_Written problem_
Rewrite the rows from the line containing "The width and height of the screenshot is (952, 1233). Identify" down to the line containing "uncertain [492, 815]", swapping "Identify" for "Find" and keeping everything else unchanged.

_Given data_
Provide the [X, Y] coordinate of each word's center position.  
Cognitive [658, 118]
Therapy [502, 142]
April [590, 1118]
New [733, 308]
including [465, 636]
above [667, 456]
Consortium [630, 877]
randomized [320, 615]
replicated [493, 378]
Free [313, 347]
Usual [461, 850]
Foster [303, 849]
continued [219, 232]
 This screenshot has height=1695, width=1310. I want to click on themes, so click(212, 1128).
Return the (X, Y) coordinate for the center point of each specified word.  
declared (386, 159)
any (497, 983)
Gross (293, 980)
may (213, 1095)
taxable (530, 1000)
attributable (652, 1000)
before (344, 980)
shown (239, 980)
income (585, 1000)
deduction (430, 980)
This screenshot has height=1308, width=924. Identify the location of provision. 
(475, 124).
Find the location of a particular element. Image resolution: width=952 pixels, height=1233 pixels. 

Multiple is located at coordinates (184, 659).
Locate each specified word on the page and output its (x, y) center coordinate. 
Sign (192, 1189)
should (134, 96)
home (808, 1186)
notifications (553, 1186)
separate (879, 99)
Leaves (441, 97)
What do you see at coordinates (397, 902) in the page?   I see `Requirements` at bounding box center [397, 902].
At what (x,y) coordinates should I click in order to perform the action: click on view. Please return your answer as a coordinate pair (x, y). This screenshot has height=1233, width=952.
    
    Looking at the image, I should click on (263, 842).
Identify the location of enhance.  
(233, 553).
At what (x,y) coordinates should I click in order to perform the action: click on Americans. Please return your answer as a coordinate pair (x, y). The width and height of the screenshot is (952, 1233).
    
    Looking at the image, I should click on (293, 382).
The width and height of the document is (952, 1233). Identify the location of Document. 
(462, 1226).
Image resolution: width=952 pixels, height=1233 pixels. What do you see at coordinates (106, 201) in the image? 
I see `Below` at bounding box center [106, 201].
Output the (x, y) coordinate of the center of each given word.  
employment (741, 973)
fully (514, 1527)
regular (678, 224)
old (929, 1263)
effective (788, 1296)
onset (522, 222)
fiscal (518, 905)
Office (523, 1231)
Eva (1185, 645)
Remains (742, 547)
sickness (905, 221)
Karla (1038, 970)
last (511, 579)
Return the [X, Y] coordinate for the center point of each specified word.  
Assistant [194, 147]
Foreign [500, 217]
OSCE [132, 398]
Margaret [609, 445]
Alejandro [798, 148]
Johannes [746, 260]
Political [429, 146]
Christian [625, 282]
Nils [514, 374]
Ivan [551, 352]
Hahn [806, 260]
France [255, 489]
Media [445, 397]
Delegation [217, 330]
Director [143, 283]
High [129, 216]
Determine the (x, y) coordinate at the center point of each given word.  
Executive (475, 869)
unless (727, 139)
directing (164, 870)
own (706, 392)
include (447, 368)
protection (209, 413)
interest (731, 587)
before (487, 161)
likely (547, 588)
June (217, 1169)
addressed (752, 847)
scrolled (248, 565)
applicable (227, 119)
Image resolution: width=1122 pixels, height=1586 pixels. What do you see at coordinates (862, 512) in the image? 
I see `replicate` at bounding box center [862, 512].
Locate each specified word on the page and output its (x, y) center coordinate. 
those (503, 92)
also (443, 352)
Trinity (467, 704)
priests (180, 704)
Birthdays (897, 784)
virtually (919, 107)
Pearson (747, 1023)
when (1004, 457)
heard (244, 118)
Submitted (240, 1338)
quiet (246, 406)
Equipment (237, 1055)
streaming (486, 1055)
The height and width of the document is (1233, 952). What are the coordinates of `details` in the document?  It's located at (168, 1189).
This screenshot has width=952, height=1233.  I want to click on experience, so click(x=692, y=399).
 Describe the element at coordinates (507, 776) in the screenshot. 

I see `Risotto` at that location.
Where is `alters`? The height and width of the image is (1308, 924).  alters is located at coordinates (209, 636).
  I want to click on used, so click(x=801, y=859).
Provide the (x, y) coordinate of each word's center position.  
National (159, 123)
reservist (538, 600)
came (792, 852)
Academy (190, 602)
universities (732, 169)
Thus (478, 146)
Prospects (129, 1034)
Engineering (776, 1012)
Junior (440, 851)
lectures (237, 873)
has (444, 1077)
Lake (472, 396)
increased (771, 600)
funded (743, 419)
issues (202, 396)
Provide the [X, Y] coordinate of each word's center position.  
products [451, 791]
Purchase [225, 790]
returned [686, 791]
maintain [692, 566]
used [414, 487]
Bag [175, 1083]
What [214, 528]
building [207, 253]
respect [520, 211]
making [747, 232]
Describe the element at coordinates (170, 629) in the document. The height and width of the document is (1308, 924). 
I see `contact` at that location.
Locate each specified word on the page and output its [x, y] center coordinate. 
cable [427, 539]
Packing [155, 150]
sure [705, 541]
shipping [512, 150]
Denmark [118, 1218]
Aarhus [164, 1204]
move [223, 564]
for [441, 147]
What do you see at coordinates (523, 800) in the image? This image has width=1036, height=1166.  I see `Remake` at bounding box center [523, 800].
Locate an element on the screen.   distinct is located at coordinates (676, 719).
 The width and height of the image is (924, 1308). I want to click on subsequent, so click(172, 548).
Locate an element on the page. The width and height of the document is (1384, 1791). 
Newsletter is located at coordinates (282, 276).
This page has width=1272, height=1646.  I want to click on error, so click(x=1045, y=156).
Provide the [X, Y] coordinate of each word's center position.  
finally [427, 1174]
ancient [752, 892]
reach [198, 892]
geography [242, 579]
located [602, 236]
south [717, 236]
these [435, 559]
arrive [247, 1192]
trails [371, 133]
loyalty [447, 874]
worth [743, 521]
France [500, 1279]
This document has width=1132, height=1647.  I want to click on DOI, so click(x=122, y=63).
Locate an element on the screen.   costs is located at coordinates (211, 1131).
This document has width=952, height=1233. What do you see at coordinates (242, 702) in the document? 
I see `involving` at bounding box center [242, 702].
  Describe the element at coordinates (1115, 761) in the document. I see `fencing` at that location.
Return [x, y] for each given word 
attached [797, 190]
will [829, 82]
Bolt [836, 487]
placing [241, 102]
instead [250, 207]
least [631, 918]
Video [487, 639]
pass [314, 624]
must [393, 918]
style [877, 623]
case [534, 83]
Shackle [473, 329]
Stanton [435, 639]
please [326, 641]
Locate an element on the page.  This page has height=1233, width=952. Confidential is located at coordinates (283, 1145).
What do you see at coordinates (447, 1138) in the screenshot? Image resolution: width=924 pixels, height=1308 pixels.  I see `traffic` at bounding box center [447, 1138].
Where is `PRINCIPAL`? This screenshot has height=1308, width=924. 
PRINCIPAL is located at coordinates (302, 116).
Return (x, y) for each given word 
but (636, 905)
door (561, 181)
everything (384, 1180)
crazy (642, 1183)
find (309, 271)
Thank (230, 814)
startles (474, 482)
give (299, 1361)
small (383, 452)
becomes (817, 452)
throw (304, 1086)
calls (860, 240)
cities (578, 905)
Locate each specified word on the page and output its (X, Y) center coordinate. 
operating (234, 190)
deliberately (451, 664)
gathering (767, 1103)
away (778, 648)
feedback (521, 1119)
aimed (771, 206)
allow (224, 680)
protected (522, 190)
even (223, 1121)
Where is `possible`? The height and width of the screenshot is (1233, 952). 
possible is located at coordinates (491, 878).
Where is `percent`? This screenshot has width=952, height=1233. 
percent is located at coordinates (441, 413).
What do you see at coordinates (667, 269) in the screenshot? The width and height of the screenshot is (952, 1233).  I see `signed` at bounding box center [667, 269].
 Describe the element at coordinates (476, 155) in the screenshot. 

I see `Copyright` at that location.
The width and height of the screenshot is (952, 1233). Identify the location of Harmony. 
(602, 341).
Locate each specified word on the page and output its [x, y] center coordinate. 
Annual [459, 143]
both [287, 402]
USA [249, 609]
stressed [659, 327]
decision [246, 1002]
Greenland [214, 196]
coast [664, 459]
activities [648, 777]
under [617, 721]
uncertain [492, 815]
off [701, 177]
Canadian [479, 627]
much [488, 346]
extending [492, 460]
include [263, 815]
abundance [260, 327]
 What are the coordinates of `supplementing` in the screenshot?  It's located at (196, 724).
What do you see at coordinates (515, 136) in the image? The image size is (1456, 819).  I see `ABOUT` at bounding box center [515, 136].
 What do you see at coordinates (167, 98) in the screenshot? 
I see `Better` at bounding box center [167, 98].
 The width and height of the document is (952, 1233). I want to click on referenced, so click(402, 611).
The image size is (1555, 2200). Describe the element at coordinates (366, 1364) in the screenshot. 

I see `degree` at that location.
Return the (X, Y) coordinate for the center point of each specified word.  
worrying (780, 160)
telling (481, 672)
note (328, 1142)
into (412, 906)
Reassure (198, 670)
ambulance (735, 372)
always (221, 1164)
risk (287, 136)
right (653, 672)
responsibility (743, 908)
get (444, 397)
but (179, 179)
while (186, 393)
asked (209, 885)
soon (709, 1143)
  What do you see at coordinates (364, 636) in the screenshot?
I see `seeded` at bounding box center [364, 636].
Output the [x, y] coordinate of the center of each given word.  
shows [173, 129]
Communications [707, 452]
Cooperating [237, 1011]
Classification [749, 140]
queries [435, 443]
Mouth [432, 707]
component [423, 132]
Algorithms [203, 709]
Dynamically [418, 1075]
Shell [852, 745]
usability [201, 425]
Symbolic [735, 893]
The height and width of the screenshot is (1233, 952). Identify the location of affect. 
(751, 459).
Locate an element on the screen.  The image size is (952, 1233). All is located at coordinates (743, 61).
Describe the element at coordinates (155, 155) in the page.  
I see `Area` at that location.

_Response to the task_
The width and height of the screenshot is (952, 1233). Find the location of Harmony. 
(602, 341).
Locate each specified word on the page and output its [x, y] center coordinate. 
Annual [459, 143]
both [287, 402]
USA [249, 609]
stressed [659, 327]
decision [246, 1002]
Greenland [214, 196]
coast [664, 459]
activities [648, 777]
under [617, 721]
uncertain [492, 815]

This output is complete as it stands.